Murray backs bill banning assault weapons

Bill would require background checks on future gun sales

By Katy Sword, Columbian staff writer



Sen. Patty Murray, D-Wash., joined 22 other Democratic senators Wednesday to introduce a bill that would ban assault weapons.

“While there’s no one solution to the epidemic of gun violence, it’s past time for Congress to take common sense steps to strengthen critical safeguards and stem the tide of rising gun violence plaguing our communities,” Murray said in a press release.

The bill would ban the sale, manufacture, transfer and importation of 205 named military-style assault weapons, although current owners of weapons could keep them.

The bill also bans any assault weapon that uses a detachable magazine and has at least one military characteristic, including a pistol grip, threaded barrel or telescoping stock.
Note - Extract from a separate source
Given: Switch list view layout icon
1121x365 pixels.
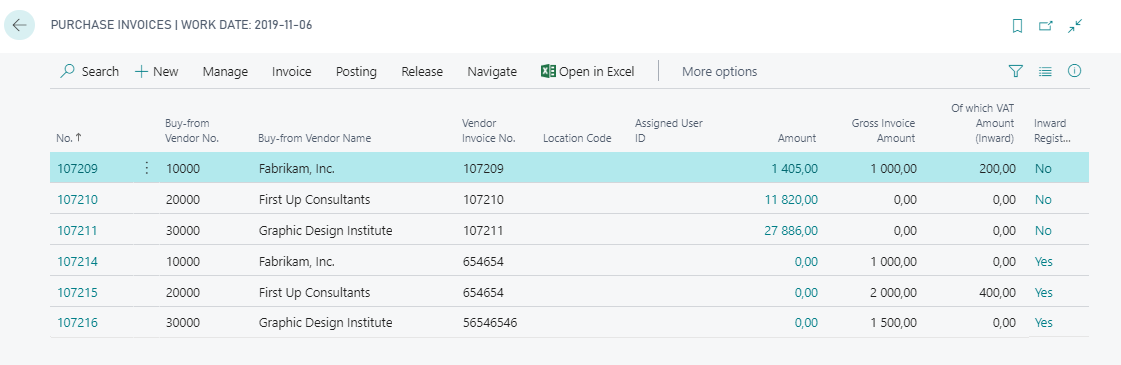Looking at the screenshot, I should tap(1045, 71).
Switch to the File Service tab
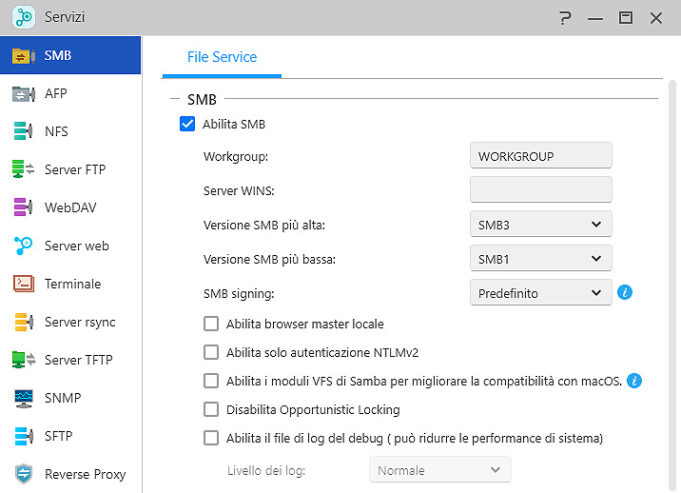This screenshot has height=493, width=681. 222,57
Again, owners of weapons matching these descriptions could keep them.

Magazines that can hold more than 10 rounds of ammunition would also be banned, exempting current owners.

The Assault Weapons Ban, if implemented, would require a background check on future sales, trades or gifts of assault weapons named in the bill as well as require grandfathered assault weapons to be stored in a secure gun storage or with a safety device like a trigger lock.
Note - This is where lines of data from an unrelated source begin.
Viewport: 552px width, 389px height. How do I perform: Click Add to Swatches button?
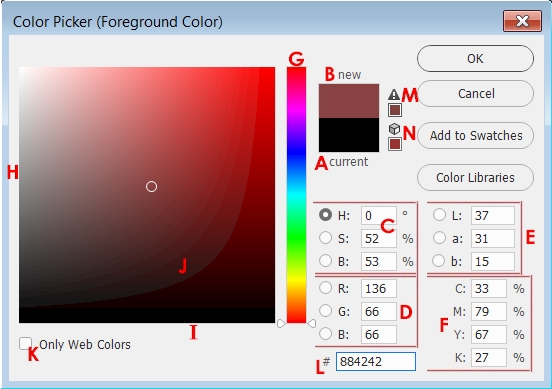475,136
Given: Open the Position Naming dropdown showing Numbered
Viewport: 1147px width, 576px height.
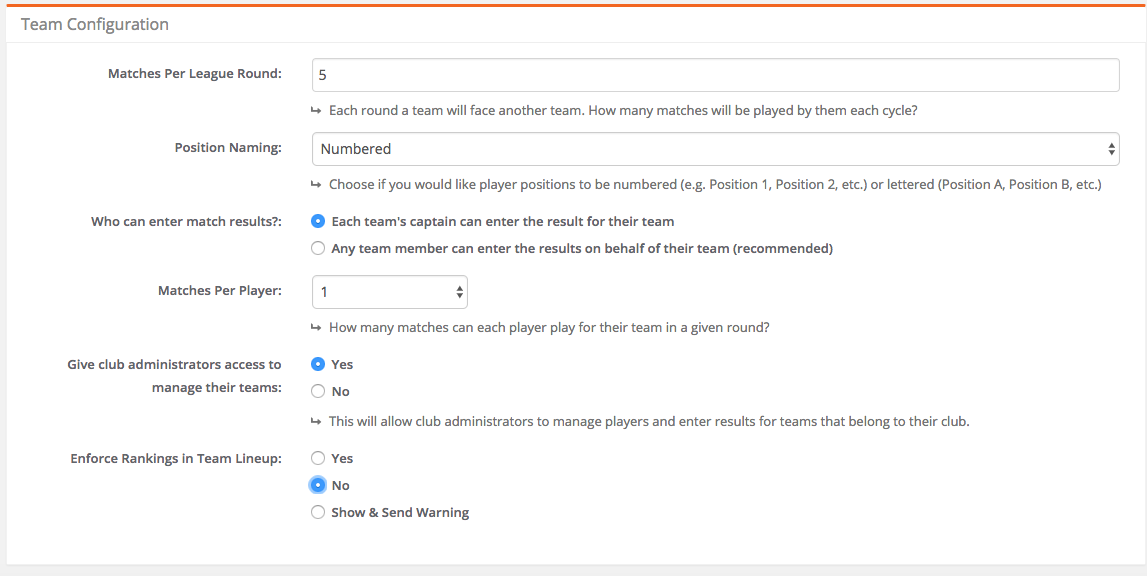Looking at the screenshot, I should [715, 149].
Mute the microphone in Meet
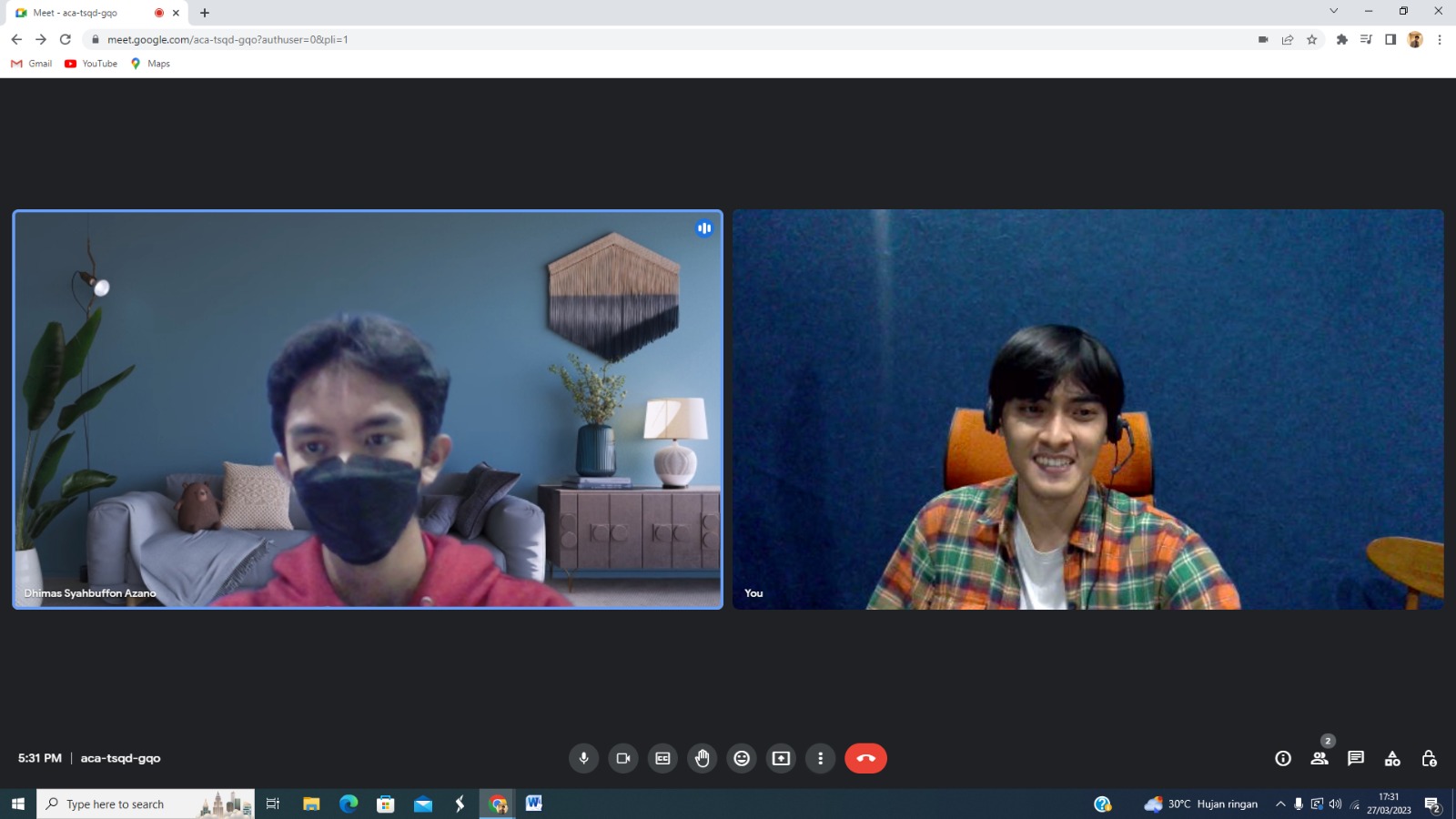 coord(583,758)
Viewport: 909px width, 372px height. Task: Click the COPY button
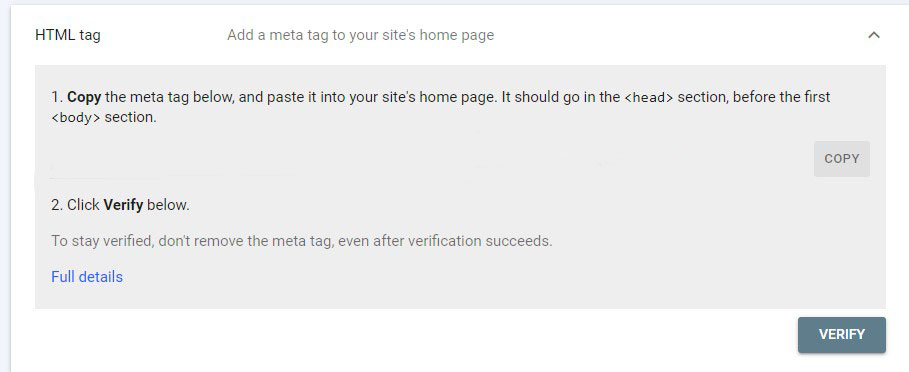click(842, 159)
A ban on bump stocks, which allow semi-automatic weapons to function like a fully automatic weapon, is also included in the bill.
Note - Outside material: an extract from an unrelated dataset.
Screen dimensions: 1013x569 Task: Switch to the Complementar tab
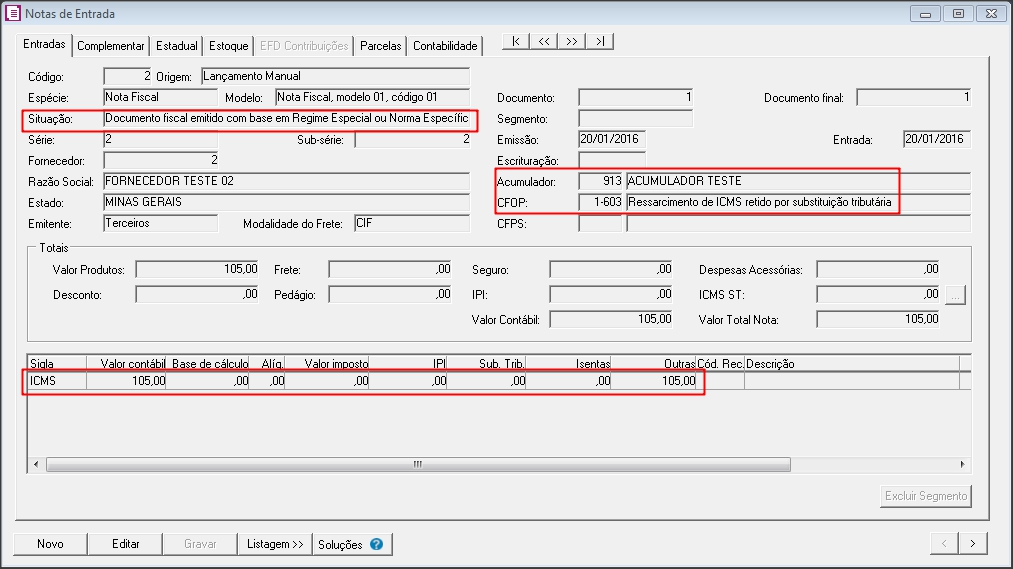111,46
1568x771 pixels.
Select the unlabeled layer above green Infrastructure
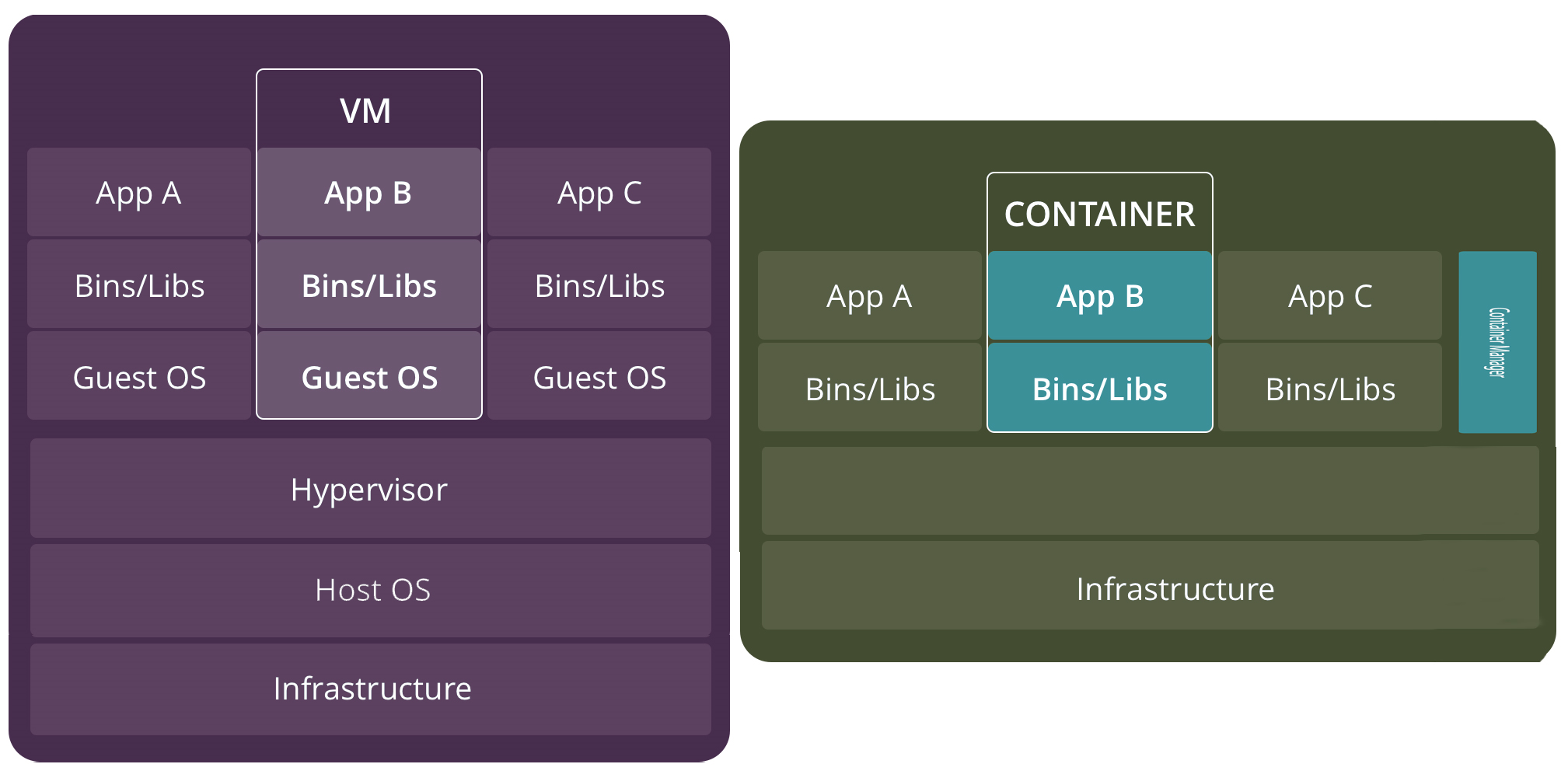click(x=1151, y=490)
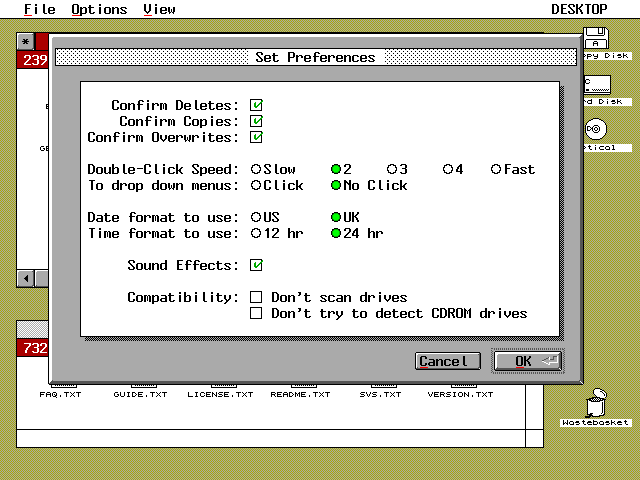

“From last month’s horrific scene on the Las Vegas strip to the heart-wrenching stories coming out of Sutherland Springs, Texas, too often we’ve had to reach for our thoughts and prayers to make sense of the unthinkable gun violence that continues to claim innocent lives, devastate families and ravage communities across Washington state and nationwide,” Murray said. “But we need more than thoughts and prayers. We need action.”

Cantwell reviews bill

Sen. Maria Cantwell, D-Wash., did not co-sponsor the bill. Cantwell did support a 2013 bill that was introduced in the Senate after the Sandy Hook Elementary School shooting but failed 60-40.

“Sen. Cantwell will review the legislation and has supported an assault weapons ban in the past,” said Bryan Watt, a Cantwell spokesman. “She continues to support common sense actions that help end senseless gun violence in our communities, like banning the sale of devices, such as bump stocks, that convert guns into unlawful automatic weapons, closing the terror loophole and expanding background checks.”